I hope it is different in the big city newspapers but newspapers in the suburbs, which until relatively recent have been the domain – or, should I say, refuge – of Euro Americans remain largely white even as the suburban demographics are shifting with minorities seeking the American dream of home ownership. Today, the Beaver Cleaver neighborhoods – at least in the San Francisco Bay Area – are harder and harder to find and increasing the number of journalists of color becomes even more critical.
Yes, #OscarsSoWhite. But we must also examine why #JournalismSoWhite: https://t.co/P6sqOPkhKD @emergingUS pic.twitter.com/dVfNaaUdk2
— Jose Antonio Vargas (@joseiswriting) January 22, 2016
Vargas, who started the organization Define American in his quest for citizenship, is a Filipino American who came to this country at age 13. It wasn’t until he was in his late teens that he discovered he was undocumented.
He won a Pulitzer while working with the Washington Post. He revealed his immigration status in a Huffington Post confessional. Since then, he has been in the forefront advocating for immigration reform, including a documentary about his situation and a TV doc “Dear White America.”
Continuing the #JournalistsSoWhite conversation, he tweeted these queries:
According to the American Society of News Editors’ census released last summer, the percentage of racial minorities at newspapers was at 12.76 percent in 2014. With minorities making up 37.02 percent of the U.S. population, our newsrooms are not representative of the society we live in.
RELATED:Find out how diverse the American newspaper industry is with our interactive.
Sadly, my anecdotal observation is also true, minority percentage of newsroom employment is on a downward track, falling to 12.76 percent in 2014. A year earlier it was 13.34 percent. ASNE president Chris Peck in a press release, hailed this as good news saying the stats shows employment of minorities as holding steady. I don’t know about that; to me it looks like its is getting worse.

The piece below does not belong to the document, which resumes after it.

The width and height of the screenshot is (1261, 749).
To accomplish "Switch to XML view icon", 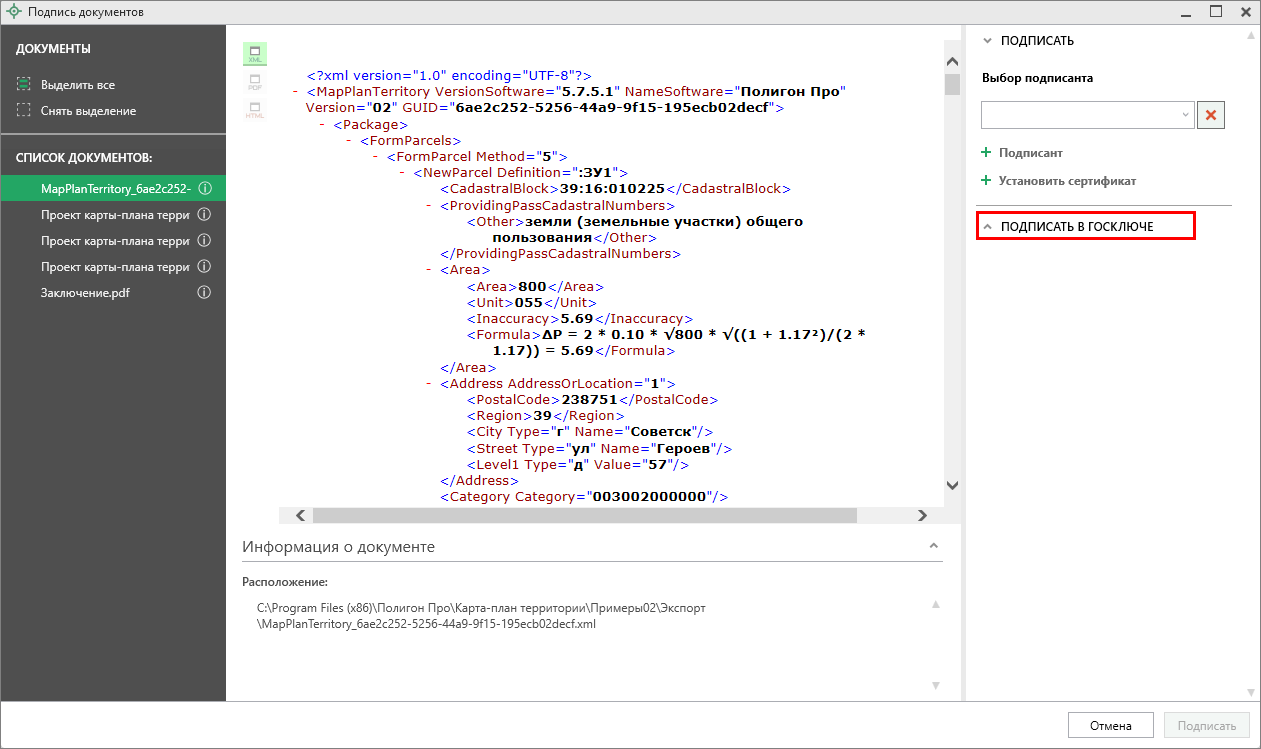I will 255,54.

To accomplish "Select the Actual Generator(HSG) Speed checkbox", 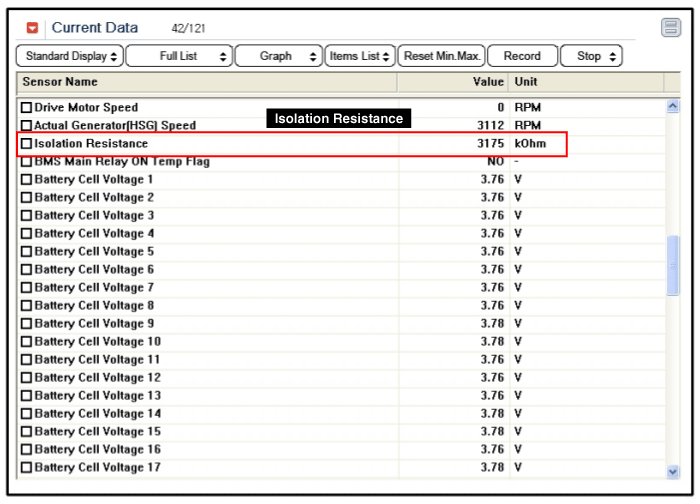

It may be too late for the newspaper industry. Minority journalists are finding a place for themselves in the new media platforms which have younger and more daring owners who are more open to the diverse ideas those journalists bring with them. There is a fear that newspapers are the dinosaurs of media. Their inability to change and adapt to the changing demographics and technology may be its undoing.
The tech industry has been under heavy fire for its lack of diversity and opportunities for minorities and women but compared to the print media, they are light years ahead. Google, for example, said this year that 60 percent of its overall staff is Euro American. At Facebook, only 55 percentof the overall staff is white. Euro Americans while at Microsoft Whites make up 59.5 percent of its overall staff. (Of course those numbers are misleading because the inequities come in the board room with minorities clustered in the lower paying jobs and women in supporting roles.)
BuzzFeed founder and chief executive Jonah Peretti says that diversity is a priority for the company. “We care about diversity for moral reasons,” explains Peretti in a note to employees “but we also know a diverse staff is a competitive advantage that allows us to recruit from the broadest possible pool of talent and have team members with a wide range of experiences and perspectives.”
I’ve heard this song before and the news outlets on the internet have the advantage of not having a historic template that perpetuates the old boys networks.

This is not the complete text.